## BRIEF
Return the data below in full, exactly as it stands.

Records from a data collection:
■ ■ ■ ■ ■ ■ ■

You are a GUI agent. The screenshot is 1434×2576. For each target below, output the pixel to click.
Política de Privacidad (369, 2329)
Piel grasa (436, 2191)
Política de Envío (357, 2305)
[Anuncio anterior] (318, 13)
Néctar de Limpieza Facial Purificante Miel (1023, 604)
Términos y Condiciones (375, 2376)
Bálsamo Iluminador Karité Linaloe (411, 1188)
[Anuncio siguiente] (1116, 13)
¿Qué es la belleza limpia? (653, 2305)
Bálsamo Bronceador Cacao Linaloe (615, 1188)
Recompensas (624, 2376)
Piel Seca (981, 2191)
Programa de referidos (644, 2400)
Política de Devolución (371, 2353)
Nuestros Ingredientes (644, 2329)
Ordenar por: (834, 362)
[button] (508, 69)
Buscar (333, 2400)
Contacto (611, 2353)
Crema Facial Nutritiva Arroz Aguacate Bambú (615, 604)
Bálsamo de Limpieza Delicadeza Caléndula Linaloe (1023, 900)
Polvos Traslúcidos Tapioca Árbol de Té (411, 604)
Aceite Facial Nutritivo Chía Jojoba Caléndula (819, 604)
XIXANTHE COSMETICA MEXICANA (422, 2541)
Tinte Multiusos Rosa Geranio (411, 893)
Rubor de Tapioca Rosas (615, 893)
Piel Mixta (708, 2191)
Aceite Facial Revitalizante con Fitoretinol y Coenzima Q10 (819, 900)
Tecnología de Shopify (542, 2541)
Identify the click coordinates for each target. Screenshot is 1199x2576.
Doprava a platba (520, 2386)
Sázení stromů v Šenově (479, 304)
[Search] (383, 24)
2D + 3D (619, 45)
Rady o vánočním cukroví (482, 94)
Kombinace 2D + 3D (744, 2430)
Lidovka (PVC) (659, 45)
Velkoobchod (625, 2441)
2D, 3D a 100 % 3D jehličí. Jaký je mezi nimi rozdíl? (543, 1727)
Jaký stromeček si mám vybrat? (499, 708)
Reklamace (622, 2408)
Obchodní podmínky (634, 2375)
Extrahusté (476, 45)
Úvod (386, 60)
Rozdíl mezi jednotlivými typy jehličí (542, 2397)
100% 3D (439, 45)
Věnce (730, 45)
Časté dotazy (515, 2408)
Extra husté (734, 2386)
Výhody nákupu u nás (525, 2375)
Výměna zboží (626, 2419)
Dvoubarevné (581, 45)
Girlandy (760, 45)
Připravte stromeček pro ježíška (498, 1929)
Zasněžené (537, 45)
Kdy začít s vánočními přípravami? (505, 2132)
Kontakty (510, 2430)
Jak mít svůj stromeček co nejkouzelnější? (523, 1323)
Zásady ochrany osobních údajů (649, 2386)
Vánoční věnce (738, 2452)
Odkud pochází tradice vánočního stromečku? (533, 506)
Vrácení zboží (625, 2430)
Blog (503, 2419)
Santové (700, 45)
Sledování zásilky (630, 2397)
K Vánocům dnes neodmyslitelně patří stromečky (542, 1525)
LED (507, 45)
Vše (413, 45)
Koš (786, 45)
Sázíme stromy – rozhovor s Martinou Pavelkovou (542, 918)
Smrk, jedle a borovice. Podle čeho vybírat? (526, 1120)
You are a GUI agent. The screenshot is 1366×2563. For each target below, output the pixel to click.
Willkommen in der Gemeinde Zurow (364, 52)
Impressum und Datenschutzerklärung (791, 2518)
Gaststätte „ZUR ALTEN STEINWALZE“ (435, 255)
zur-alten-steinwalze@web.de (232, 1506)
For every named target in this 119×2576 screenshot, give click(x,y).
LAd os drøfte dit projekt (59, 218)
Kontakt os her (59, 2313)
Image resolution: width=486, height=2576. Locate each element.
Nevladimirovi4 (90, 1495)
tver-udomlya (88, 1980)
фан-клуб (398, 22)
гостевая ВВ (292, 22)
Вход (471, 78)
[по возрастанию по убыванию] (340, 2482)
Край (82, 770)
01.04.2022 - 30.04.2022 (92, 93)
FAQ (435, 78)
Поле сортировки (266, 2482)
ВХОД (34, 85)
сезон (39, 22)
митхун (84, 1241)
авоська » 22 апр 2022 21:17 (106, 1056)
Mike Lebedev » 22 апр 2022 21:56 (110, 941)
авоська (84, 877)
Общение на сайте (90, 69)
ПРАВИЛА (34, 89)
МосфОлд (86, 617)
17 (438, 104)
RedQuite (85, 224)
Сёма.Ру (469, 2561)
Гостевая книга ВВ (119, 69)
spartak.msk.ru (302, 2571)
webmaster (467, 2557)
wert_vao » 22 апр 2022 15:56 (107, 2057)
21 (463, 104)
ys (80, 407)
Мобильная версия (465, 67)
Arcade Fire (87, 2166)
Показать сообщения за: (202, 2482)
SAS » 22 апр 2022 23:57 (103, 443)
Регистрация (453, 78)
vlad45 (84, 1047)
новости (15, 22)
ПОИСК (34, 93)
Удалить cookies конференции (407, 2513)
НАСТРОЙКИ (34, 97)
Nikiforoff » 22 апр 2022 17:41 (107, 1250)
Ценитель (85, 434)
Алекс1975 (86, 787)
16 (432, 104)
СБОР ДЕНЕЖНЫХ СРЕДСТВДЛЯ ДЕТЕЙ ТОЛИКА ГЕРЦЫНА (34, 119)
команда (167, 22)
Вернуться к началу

■ ■ ■ ■ ■ ■ ■

## RESULT
You are a GUI agent. The screenshot is 1434×2576. For each target below, output the pixel to click.
Política de Privacidad (369, 2329)
Piel grasa (436, 2191)
Política de Envío (357, 2305)
[Anuncio anterior] (318, 13)
Néctar de Limpieza Facial Purificante Miel (1023, 604)
Términos y Condiciones (375, 2376)
Bálsamo Iluminador Karité Linaloe (411, 1188)
[Anuncio siguiente] (1116, 13)
¿Qué es la belleza limpia? (653, 2305)
Bálsamo Bronceador Cacao Linaloe (615, 1188)
Recompensas (624, 2376)
Piel Seca (981, 2191)
Programa de referidos (644, 2400)
Política de Devolución (371, 2353)
Nuestros Ingredientes (644, 2329)
Ordenar por: (834, 362)
[button] (508, 69)
Buscar (333, 2400)
Contacto (611, 2353)
Crema Facial Nutritiva Arroz Aguacate Bambú (615, 604)
Bálsamo de Limpieza Delicadeza Caléndula Linaloe (1023, 900)
Polvos Traslúcidos Tapioca Árbol de Té (411, 604)
Aceite Facial Nutritivo Chía Jojoba Caléndula (819, 604)
XIXANTHE COSMETICA MEXICANA (422, 2541)
Tinte Multiusos Rosa Geranio (411, 893)
Rubor de Tapioca Rosas (615, 893)
Piel Mixta (708, 2191)
Aceite Facial Revitalizante con Fitoretinol y Coenzima Q10 (819, 900)
Tecnología de Shopify (542, 2541)
Identify the click coordinates for each target. Screenshot is 1199x2576.
Doprava a platba (520, 2386)
Sázení stromů v Šenově (479, 304)
[Search] (383, 24)
2D + 3D (619, 45)
Rady o vánočním cukroví (482, 94)
Kombinace 2D + 3D (744, 2430)
Lidovka (PVC) (659, 45)
Velkoobchod (625, 2441)
2D, 3D a 100 % 3D jehličí. Jaký je mezi nimi rozdíl? (543, 1727)
Jaký stromeček si mám vybrat? (499, 708)
Reklamace (622, 2408)
Obchodní podmínky (634, 2375)
Extrahusté (476, 45)
Úvod (386, 60)
Rozdíl mezi jednotlivými typy jehličí (542, 2397)
100% 3D (439, 45)
Věnce (730, 45)
Časté dotazy (515, 2408)
Extra husté (734, 2386)
Výhody nákupu u nás (525, 2375)
Výměna zboží (626, 2419)
Dvoubarevné (581, 45)
Girlandy (760, 45)
Připravte stromeček pro ježíška (498, 1929)
Zasněžené (537, 45)
Kdy začít s vánočními přípravami? (505, 2132)
Kontakty (510, 2430)
Jak mít svůj stromeček co nejkouzelnější? (523, 1323)
Zásady ochrany osobních údajů (649, 2386)
Vánoční věnce (738, 2452)
Odkud pochází tradice vánočního stromečku? (533, 506)
Vrácení zboží (625, 2430)
Blog (503, 2419)
Santové (700, 45)
Sledování zásilky (630, 2397)
K Vánocům dnes neodmyslitelně patří stromečky (542, 1525)
LED (507, 45)
Vše (413, 45)
Koš (786, 45)
Sázíme stromy – rozhovor s Martinou Pavelkovou (542, 918)
Smrk, jedle a borovice. Podle čeho vybírat? (526, 1120)
You are a GUI agent. The screenshot is 1366×2563. For each target below, output the pixel to click.
Willkommen in der Gemeinde Zurow (364, 52)
Impressum und Datenschutzerklärung (791, 2518)
Gaststätte „ZUR ALTEN STEINWALZE“ (435, 255)
zur-alten-steinwalze@web.de (232, 1506)
For every named target in this 119×2576 screenshot, give click(x,y).
LAd os drøfte dit projekt (59, 218)
Kontakt os her (59, 2313)
Image resolution: width=486, height=2576. Locate each element.
Nevladimirovi4 (90, 1495)
tver-udomlya (88, 1980)
фан-клуб (398, 22)
гостевая ВВ (292, 22)
Вход (471, 78)
[по возрастанию по убыванию] (340, 2482)
Край (82, 770)
01.04.2022 - 30.04.2022 (92, 93)
FAQ (435, 78)
Поле сортировки (266, 2482)
ВХОД (34, 85)
сезон (39, 22)
митхун (84, 1241)
авоська » 22 апр 2022 21:17 (106, 1056)
Mike Lebedev » 22 апр 2022 21:56 (110, 941)
авоська (84, 877)
Общение на сайте (90, 69)
ПРАВИЛА (34, 89)
МосфОлд (86, 617)
17 (438, 104)
RedQuite (85, 224)
Сёма.Ру (469, 2561)
Гостевая книга ВВ (119, 69)
spartak.msk.ru (302, 2571)
webmaster (467, 2557)
wert_vao » 22 апр 2022 15:56 (107, 2057)
21 (463, 104)
ys (80, 407)
Мобильная версия (465, 67)
Arcade Fire (87, 2166)
Показать сообщения за: (202, 2482)
SAS » 22 апр 2022 23:57 (103, 443)
Регистрация (453, 78)
vlad45 (84, 1047)
новости (15, 22)
ПОИСК (34, 93)
Удалить cookies конференции (407, 2513)
НАСТРОЙКИ (34, 97)
Nikiforoff » 22 апр 2022 17:41 (107, 1250)
Ценитель (85, 434)
Алекс1975 (86, 787)
16 (432, 104)
СБОР ДЕНЕЖНЫХ СРЕДСТВДЛЯ ДЕТЕЙ ТОЛИКА ГЕРЦЫНА (34, 119)
команда (167, 22)
Вернуться к началу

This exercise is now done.